「夜遅く食べると太る」「食べる時間を絞れば体重が減る」——ダイエットの話題では時間帯の話がよく出てくる。深夜のスクロール中に見かけて、明日から食べる時刻を変えようと思う。だが研究は、もう少し落ち着いた結論に向かっている。
時間帯と総量、効いているのはどちらか?
体重の変化は、主に一日の総摂取エネルギーで説明されると報告されている。 週2〜3日だけ制限する方法と毎日少しずつ制限する方法を比べたメタ分析では、短期に一部差は出たものの、どちらも最終的には総摂取エネルギーの制限を通じて働いていた。つまり「いつ食べたか」より「一日でどれだけ食べたか」がまず効く。

時間を絞る方法に意味はないのか?
短期に差が出た報告はあるが、長期のはっきりした優位は確認されていない。 時間制限食や間欠的ファスティングは、体重減少で一部優れる可能性が示された一方、BMIの改善に有意差はなかったという報告もある。
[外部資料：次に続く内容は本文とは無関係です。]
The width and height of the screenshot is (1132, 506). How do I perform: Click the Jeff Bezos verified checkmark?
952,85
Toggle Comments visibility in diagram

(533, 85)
さらに空腹感が強くて続けにくい人もいるとされ、万人向けの正解ではない。合う人にとっての続けやすい選択肢、くらいに捉えるのが誠実だ。
では何を土台にすればいいのか?
「何時に食べるか」より「一日で何を食べたか」を土台に、続けやすい形を選ぶのがよい。 夜の食べ過ぎが問題になりやすいのは、時刻そのものより「つい量が増えやすい場面」だからだ。欠食で無理に削るより、一日の総量を穏やかに整える方が続く。時間帯を絞るかどうかは、それが自分に合うなら足せばいい程度の話だ。効果には個人差がある。
今夜の一手: 時刻ではなく「一日ぶん」を眺める
食べる時刻を気にする前に、今日一日で口にしたものをざっと思い返してみる。責めるためではなく、量の見当をつけるためだ。整えるべきは時計の針より、一日の器の中身のほうだ。